The next step according to Deloitte is to experiment with pilot projects. At Enterra Solutions®, we recommend clients use a crawl, walk, run approach. This approach allows a company to assess quickly whether they are asking the right questions, taking the right approach, and getting the right answers. This approach allows necessary tinkering with solutions before they are scaled. Deloitte analysts assert, “Data-driven insights are only as powerful as an audience’s ability to understand and leverage them in decision-making. … [It is] important to focus on delivering data insights in natural language users understand and in formats they can access and utilize.”
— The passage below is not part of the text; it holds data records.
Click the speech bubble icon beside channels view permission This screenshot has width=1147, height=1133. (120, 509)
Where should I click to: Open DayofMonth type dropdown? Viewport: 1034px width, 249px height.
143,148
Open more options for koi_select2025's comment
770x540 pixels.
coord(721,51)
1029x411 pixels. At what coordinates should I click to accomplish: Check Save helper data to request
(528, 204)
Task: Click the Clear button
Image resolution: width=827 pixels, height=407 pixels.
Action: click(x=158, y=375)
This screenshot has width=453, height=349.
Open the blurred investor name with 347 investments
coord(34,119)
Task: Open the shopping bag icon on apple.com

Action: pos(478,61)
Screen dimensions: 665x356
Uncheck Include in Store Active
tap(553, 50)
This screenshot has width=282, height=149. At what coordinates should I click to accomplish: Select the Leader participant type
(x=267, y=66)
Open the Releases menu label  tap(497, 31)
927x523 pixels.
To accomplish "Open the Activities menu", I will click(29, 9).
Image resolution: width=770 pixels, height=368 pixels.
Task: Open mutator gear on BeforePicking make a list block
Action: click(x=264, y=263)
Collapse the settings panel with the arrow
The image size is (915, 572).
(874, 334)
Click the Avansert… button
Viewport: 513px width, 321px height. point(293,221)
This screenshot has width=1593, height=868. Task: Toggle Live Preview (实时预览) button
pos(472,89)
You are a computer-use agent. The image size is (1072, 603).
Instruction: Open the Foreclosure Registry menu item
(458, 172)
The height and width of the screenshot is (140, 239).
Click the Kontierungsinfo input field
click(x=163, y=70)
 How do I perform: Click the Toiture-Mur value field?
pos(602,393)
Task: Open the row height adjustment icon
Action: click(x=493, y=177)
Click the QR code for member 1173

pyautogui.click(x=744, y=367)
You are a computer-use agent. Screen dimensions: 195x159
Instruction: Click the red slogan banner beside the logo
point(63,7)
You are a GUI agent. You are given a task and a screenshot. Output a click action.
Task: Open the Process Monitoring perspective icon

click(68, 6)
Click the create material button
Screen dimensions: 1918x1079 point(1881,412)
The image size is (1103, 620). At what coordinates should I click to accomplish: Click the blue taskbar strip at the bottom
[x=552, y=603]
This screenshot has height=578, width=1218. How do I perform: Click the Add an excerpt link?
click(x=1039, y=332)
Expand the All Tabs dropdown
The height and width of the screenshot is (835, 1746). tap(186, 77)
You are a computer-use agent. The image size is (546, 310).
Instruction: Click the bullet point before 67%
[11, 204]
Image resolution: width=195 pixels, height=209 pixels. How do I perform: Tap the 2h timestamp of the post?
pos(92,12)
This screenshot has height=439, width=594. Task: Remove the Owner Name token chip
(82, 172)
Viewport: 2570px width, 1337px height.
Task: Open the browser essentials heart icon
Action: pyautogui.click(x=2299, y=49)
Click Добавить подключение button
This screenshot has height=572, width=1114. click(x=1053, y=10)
A good strategy is never a static strategy. Deloitte analysts recommend companies embrace a culture of continual innovation. They explain, “The speed at which data is being generated is only accelerating. As a result, the ability to quickly generate and act upon data-driven insights has become table stakes for remaining competitive. Keeping pace in this environment likely requires organizations and their CIOs to embrace current technology disruptors such as machine learning and cognitive computing and to keep their eyes trained on the horizon for new innovations that may soon emerge.”
Deloitte analysts conclude, “Realizing analytics’ full potential — and maximizing ROI on analytics investments — requires nothing short of an orchestrated cultural shift across the enterprise in which all stakeholders begin focusing relentlessly on data, insight generation, and the critical role both play in achieving an insight-driven advantage (IDA). Simply put, IDA is the systematic use of analytics throughout an organization to deliver a competitive advantage in the marketplace.” Hoskins adds, “The journey of modernization goes from traditional, linear tools, through to business intelligence and discovery, this is where we are now, through to decision science. Traditional tools enable us to look back at what we’ve done and make reactive decisions, but businesses now want to have a forward looking analytics model, drawing out new insights to inform decision making. But this cannot be done with traditional tools. This is the promise of advanced analytics. The final stage is where we can use data analytics to inform business decisions; this is where data becomes intelligence.”
 Jamie Davies, “Can your analytics tools meet the demands of the big data era?” Business Cloud News, 12 May 2016.
 Lauren Horwitz, “Companies still struggle to unlock customer data analytics insight,” TechTarget, 21 September 2016.
 David Weldon, “Success With Big Data Starts With Asking the Right Questions,” Information Management, 19 October 2016.
 Benjamin Stiller, Nitin Mittal, and David Rudini, “Build Insight-Driven Advantage With Analytics,” The Wall Street Journal, 13 October 2016.